Gregor began crawling around on the forest floor. Where was everybody? Questions rattled around his mind. What was going on? His mind that was once a simple relay was a now a tangled warren of pathways that set off a clashing torrent of thoughts and feelings. Where was he? He felt what he later realised was, a combination of fear, abandonment and deep revulsion. What was he?

He was heavy and large and covered in a strange, soft dermis. His pincers were digits. His carapace was missing along a pair of legs. Gregor tried to climb a tree but the friction was gone. He felt hungry. He tried eating sap, then fungus, then a handful of leaves but these things tasted foul to him. Eventually there was nothing left to do except curl up in a ball to retain heat.

Sometime later his feelings simplified to terror when he found three ape-creatures standing over him on their hind legs. Two of them were tall, one of them was short. They made noises at him; sharp noises that made him cover his ears. He realised later they were trying to communicate with him. More ape-creatures came and two of them managed to pick Gregor up. They wanted him to stand like they were doing. They were also keen to cover him in a pelt a bit like the ones they were wearing. He fell down a few times and the pelt kept slipping off but they were eventually satisfied. They took him slowly, out of the wood and put him in a box. The box started moving. Gregor felt queasy. He would have been sick but there was nothing to regurgitate. He eventually passed out.
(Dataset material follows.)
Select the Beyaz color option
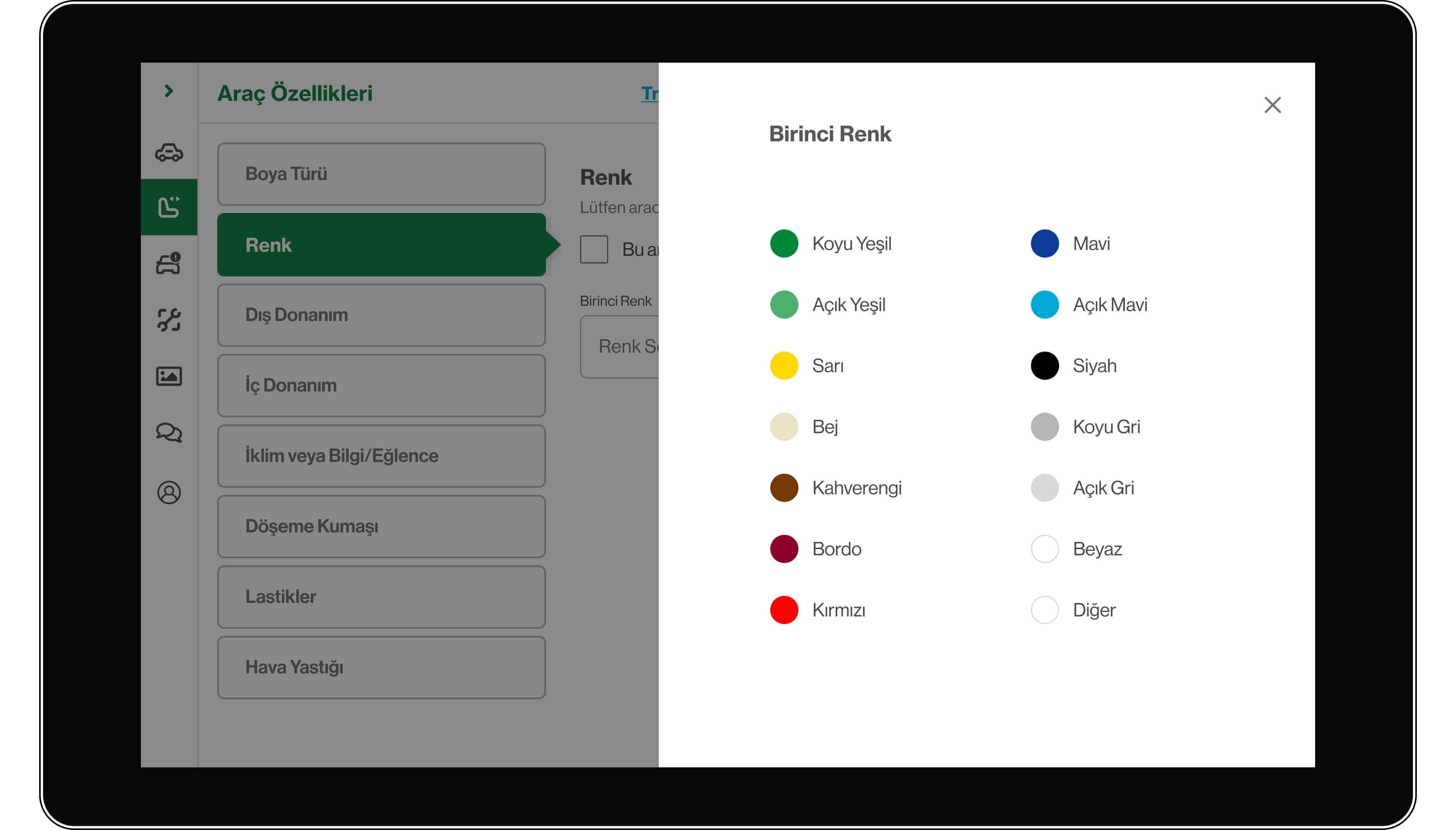Viewport: 1456px width, 830px height. point(1045,549)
When Gregor came to he was in a cave, a square cave, very clean, odorless and cold with an artificial sun dangling from the ceiling. Gregor was wearing a new pelt and had a strange tube burrowed into his arm. More ape-creatures came and went. They touched him, looked him over, measured him, they shined a light in his eyes; all the while they kept making their noises at him. It was hard to get used to. Later they took the tube out and brought him food and water though it took some getting used to. The food they offered him was often warm but had to be broken down with the bony protuberances in his jaw. Gregor was in the cave for a long time. He began to decipher what the noises meant. It was communication.
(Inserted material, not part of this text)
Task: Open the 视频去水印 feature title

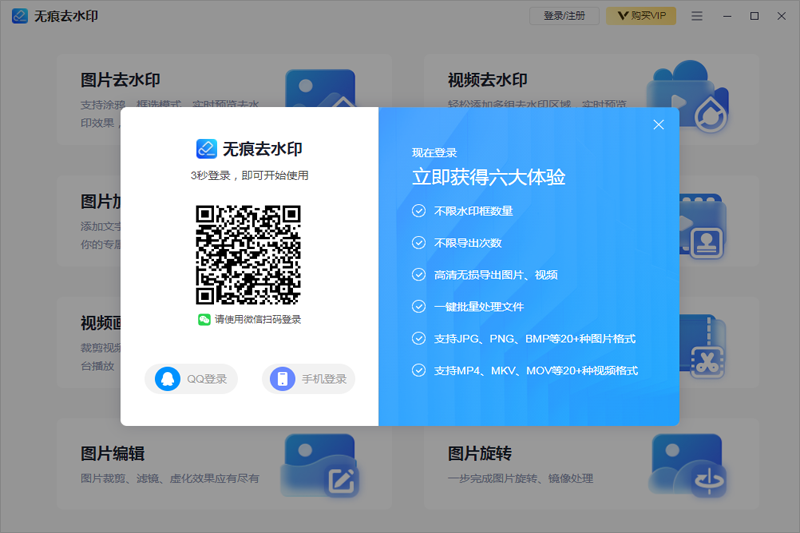Action: [x=487, y=80]
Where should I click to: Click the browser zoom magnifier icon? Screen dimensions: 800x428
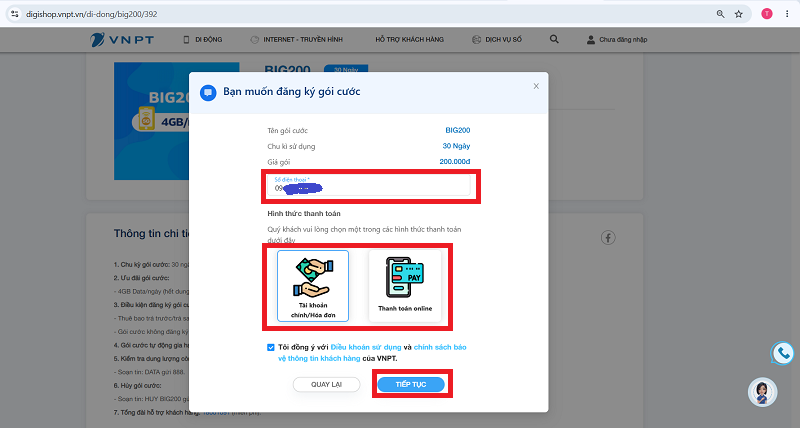pyautogui.click(x=720, y=14)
They wanted to know about him, particularly what he was doing when they found him. Gregor told them he had been living a normal life, eating leaves and drinking rainwater, scuttling up and down trees and rocks but the ape creatures, who called themselves humans, said this was impossible. The showed him something. They gave him a reflective square. One of them said “look.” He did. He realised eventually he was looking at himself. He was an ape-creature, a human.
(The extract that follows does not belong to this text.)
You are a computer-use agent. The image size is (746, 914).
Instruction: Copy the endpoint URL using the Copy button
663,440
In time he learned that he was human all along. The other humans, who called themselves doctors, told him he had a name, a word that applied to an individual. His word was Gregor. Despite misgivings Gregor slowly came to accept his humanity. His dreams of being an insect were just that, dreams, delusions brought on by a mental breakdown.

Gregor left the cave, called a hospital, and was settled it a place called home. Home was a small set of rooms, darker than the hospital, warmer, mustier and lonelier. They even settled him into his old job, a task to do as part of the human hive. Gregor worked in telesales, apparently, which meant ringing people up offering them something they didn’t want. Gregor settled into his new/old life. He never felt comfortable in himself, his dreams were still uneasy, but this was his life now. He accepted it.

A year on, a year was a succession of four seasons, Gregor was in his kitchen, a place where humans mixed foods together and warmed them up to prevent poisoning, stirring a pot, when he saw something scuttle across the table next to him. Gregor jumped and lashed out instinctively with the spoon. There was a tiny cracking sound. Turning the spoon over slowly guilt seeped into horror. Gregor realised he had killed one of his own.